#### [CONSEGNA 1]
Riporta il passo del testo su Gabriele Basilico da "Aggiornamento: 29 nov" a "suo progetto fotografico.".
#### [CONSEGNA 2]
Trascrivi le righe delle voci dalla riga con "Given: Open the Twitter footer icon" fino all'ultima riga delle voci, entrambe comprese.

#### [TESTO ESTRATTO]
_ _ _

Aggiornamento: 29 nov 2020

di Arianna Consorte //


Architetto, fotografo, sociologo, viaggiatore cosmopolita: sono questi gli appellativi che potremmo attribuire a Gabriele Basilico, architetto di formazione, primo grande fotografo di spazi architettonici per la capacità di catalizzare tutte queste personalità nell’insieme del suo progetto fotografico.

«Mi ero dato una specie di missione, testimoniare come lo spazio urbano si modifica»: con tali propositi esordisce negli anni ’60, ancora nel corso della sua formazione e immerso nell’onda dei movimenti sociali; infatti, continua: «Erano anni in cui la coscienza politica ti imponeva di uscire e fotografare il “sociale”». Così possiamo inquadrare il primo Basilico, che si misura come sociologo – quasi antropologo nel pieno di un’indagine sociale sul mondo circostante, da lui considerato degno di essere analizzato nelle evoluzioni e immortalato in una pluralità di scatti.

La sua prima raccolta Milano. Ritratti di fabbriche – viene pubblicata solo nel 1982 ed è una fusione tra le radici della sua fotografia e un nuovo stile informativo ed analitico, che via via si farà strada nei lavori successivi: questo progetto è, dunque, un incontro tra il reportage umanistico e la nuova concezione di spazi come frutto dell’opera umana, partorita da trasformazioni socioeconomiche del periodo industriale e post-industriale.

Sull’onda di questo primo lavoro collochiamo la Mission photographique assegnatagli dal governo francese per documentare – ancora una volta – i mutamenti morfologici di un paesaggio in continua evoluzione per mano umana: in Bord de mer (questo il nome del lavoro) ci mostracon pathos reso da un drammatico e tipico bianco e neroscenari desolati, abitati da pochissime figure umane, ma spesso sovraffollati da complesse strutture architettoniche. L’artista ci trasporta in quel preciso contesto culturale e con un’ampia profondità di campo e una nitidezza meticolosa ci permette di percorrere in prima persona quelle strade vuote e scorgere ogni minimo dettaglio, così da trovarci catapultati in una esperienza multisensoriale: vento che soffia e odore del mare o angoscia da spazi ampi e vuoti.

_ _ _

#### [DATI FORNITI]
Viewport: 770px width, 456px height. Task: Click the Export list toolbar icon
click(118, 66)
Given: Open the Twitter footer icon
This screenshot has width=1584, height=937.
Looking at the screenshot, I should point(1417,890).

_ _ _

#### [RISPOSTA ALL'ESERCIZIO 1]
Aggiornamento: 29 nov 2020

di Arianna Consorte //


Architetto, fotografo, sociologo, viaggiatore cosmopolita: sono questi gli appellativi che potremmo attribuire a Gabriele Basilico, architetto di formazione, primo grande fotografo di spazi architettonici per la capacità di catalizzare tutte queste personalità nell’insieme del suo progetto fotografico.

#### [RISPOSTA ALL'ESERCIZIO 2]
Given: Open the Twitter footer icon
This screenshot has width=1584, height=937.
Looking at the screenshot, I should point(1417,890).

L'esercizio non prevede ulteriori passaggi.